We describe findings in a Japanese boy, an autopsy case of Toriello-Carey syndrome with endocardial fibroelastosis.
The patient, a boy, was the only child of a 25-year-old primigravid mother and a nonconsanguineous 33-yearold father. The pregnancy was complicated by threatened miscarriage at 8 weeks of gestation. The patient was born at 38 weeks of gestation. Apgar scores were 7 and 9 at 1 and 5 min, respectively. At birth, he weighed 2,373 g (-2.1 SD), his length was 45.0 cm (-2.6 SD), and OFC was 32.0 cm (-1.1 SD). The early neonatal period was complicated with poor sucking, hypocalcemia, and hyperbilirubinemia. Neonatal screening for inborn errors of metabolism and TORCH serology was negative. At age 1 month, he was hospitalized for cardiac failure, and dilated cardiomyopathy was suspected. Medication of diuretics and vasodilator was initiated in the follow-up observation.

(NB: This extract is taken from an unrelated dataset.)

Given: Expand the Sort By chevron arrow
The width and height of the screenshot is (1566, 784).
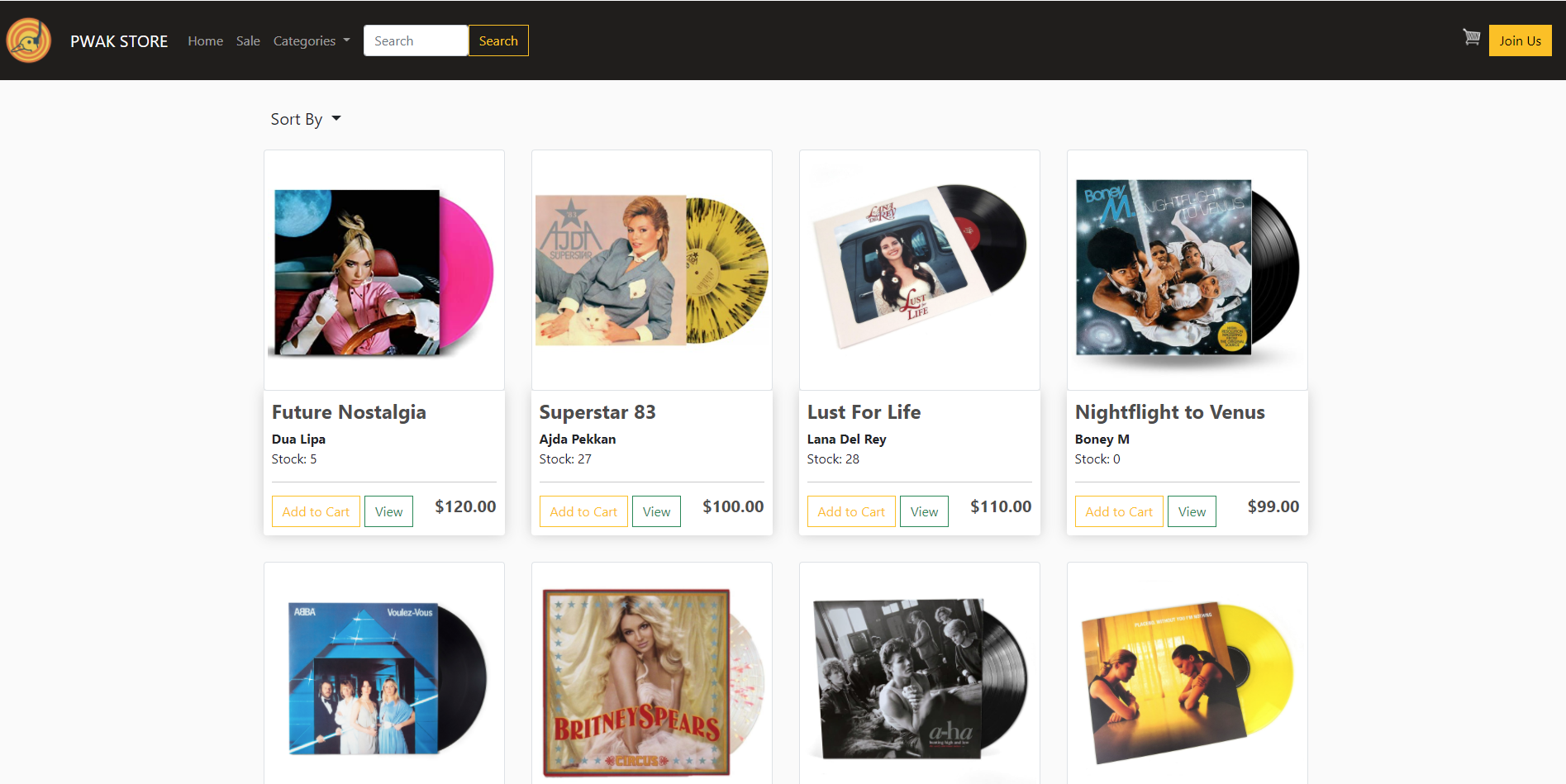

At age 3 months, the patient was transferred to our hospital because of failure to thrive and then to our unit for genetic evaluation. His weight was 4,644 g (-2.7 SD), his length measured 58.1 cm (-1.5 SD), and OFC was 39.8 cm (-0.5 SD). He had several anomalies, including large anterior fontanelle, telecanthus, short palpebral fissures, sparse medial eyebrows, anteverted nares, high-arched palate, low-set ears, micrognathia, adducted thumbs, mild interdigital webbing of the hands, hypermobile proximal interphalangeal joints of the second-fifth fingers, hypermobile elbow and knee joints, fibularly deviated second and third toes, left pes varus, right pes calcaneovalgus, diastasis recti, and right inguinal herniation (Fig. ). His muscle tone was increased.